== Segment start ==

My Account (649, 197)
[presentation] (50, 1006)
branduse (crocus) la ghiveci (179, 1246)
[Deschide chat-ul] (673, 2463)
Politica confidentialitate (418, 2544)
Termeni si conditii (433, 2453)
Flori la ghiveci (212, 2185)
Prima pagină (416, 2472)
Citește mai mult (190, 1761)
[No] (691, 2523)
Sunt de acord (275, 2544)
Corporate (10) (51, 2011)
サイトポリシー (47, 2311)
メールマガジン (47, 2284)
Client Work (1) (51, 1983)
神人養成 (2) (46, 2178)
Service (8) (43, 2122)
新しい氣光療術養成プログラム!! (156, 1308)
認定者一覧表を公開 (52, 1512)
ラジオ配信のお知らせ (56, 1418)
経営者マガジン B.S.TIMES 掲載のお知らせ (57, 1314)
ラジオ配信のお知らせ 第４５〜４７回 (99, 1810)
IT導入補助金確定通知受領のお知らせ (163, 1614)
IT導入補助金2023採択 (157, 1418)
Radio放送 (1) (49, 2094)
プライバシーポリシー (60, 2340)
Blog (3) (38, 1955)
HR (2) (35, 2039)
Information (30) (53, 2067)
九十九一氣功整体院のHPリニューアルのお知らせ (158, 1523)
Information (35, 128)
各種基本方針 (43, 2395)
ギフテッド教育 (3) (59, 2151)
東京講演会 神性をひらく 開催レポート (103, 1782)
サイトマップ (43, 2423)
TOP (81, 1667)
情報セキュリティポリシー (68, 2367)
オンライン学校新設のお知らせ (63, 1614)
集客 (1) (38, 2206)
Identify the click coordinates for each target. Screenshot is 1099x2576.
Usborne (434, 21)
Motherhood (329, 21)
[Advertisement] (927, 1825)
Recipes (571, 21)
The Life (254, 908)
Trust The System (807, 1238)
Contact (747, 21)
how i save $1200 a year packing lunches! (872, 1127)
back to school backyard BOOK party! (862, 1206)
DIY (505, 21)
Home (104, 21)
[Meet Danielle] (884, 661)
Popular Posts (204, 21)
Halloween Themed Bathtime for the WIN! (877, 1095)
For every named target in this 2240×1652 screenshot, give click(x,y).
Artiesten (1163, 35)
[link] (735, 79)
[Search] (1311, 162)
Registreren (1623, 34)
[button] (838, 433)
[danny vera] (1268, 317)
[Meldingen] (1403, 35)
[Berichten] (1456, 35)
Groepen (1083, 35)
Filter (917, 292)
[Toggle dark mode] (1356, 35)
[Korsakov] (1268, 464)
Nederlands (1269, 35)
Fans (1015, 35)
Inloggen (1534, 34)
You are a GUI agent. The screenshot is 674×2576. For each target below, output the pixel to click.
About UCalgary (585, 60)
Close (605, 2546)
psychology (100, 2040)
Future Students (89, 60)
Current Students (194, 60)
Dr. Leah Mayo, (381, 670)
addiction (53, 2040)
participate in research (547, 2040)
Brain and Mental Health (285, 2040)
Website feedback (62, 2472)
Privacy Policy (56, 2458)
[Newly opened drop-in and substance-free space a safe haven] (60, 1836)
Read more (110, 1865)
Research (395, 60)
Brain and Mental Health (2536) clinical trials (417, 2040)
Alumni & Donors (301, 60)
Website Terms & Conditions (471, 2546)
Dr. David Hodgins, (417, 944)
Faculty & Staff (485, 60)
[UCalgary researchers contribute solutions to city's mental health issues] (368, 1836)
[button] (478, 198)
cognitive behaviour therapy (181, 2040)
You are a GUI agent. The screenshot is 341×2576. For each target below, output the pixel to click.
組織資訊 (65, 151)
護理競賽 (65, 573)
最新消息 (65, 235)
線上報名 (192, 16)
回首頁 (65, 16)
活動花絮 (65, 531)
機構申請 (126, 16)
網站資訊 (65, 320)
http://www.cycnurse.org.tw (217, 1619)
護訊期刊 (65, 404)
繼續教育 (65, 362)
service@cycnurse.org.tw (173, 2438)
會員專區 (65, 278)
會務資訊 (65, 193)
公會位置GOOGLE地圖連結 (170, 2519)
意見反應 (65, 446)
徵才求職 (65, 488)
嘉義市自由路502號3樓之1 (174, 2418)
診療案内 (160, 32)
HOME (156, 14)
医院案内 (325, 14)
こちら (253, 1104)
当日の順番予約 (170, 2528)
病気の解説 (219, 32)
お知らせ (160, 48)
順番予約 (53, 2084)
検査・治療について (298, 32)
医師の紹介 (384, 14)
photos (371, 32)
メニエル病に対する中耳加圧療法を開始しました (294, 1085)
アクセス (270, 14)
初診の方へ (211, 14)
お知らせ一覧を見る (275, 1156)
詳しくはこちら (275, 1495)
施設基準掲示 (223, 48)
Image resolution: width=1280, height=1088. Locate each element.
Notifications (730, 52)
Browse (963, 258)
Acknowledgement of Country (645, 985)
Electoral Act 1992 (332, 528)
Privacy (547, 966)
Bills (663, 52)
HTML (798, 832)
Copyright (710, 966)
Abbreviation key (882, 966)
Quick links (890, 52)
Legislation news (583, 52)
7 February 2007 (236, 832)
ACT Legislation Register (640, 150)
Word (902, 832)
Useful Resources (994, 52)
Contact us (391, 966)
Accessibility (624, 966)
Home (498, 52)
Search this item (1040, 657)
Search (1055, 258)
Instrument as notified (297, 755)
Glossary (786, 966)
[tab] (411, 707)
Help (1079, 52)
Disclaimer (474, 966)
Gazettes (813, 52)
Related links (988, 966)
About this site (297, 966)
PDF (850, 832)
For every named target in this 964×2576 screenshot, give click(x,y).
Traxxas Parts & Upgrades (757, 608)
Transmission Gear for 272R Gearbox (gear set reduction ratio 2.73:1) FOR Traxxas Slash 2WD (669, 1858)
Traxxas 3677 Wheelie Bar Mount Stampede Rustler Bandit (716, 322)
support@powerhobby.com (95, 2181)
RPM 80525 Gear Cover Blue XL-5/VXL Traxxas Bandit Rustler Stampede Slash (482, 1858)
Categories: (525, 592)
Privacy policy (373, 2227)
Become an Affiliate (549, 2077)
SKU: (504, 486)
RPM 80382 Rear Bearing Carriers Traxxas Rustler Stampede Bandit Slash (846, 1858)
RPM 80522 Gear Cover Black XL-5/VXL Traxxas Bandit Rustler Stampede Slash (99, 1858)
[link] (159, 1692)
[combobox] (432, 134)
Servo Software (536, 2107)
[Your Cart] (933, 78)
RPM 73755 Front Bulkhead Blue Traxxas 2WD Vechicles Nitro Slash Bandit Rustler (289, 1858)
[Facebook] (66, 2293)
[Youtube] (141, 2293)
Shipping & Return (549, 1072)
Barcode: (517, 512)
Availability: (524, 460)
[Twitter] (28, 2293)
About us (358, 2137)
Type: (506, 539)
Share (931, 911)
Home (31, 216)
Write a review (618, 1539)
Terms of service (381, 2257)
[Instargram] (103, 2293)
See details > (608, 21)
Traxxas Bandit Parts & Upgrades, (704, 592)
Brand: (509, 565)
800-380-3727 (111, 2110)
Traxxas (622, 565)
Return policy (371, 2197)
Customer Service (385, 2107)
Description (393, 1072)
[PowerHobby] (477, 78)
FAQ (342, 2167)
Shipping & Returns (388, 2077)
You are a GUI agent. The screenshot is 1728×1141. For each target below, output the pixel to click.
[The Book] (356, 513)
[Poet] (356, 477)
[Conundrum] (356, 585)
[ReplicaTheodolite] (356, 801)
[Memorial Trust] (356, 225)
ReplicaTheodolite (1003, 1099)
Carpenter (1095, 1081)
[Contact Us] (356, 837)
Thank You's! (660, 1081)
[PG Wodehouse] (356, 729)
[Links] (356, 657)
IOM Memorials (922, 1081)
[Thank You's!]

== Segment end ==

Task to carry out:
An exact restatement of the lines from the one with "[Instargram] (103, 2293)" through the last line of the data is the only acceptable answer.

Answer:
[Instargram] (103, 2293)
See details > (608, 21)
Traxxas Bandit Parts & Upgrades, (704, 592)
Brand: (509, 565)
800-380-3727 (111, 2110)
Traxxas (622, 565)
Return policy (371, 2197)
Customer Service (385, 2107)
Description (393, 1072)
[PowerHobby] (477, 78)
FAQ (342, 2167)
Shipping & Returns (388, 2077)
You are a GUI agent. The screenshot is 1728×1141. For each target below, output the pixel to click.
[The Book] (356, 513)
[Poet] (356, 477)
[Conundrum] (356, 585)
[ReplicaTheodolite] (356, 801)
[Memorial Trust] (356, 225)
ReplicaTheodolite (1003, 1099)
Carpenter (1095, 1081)
[Contact Us] (356, 837)
Thank You's! (660, 1081)
[PG Wodehouse] (356, 729)
[Links] (356, 657)
IOM Memorials (922, 1081)
[Thank You's!]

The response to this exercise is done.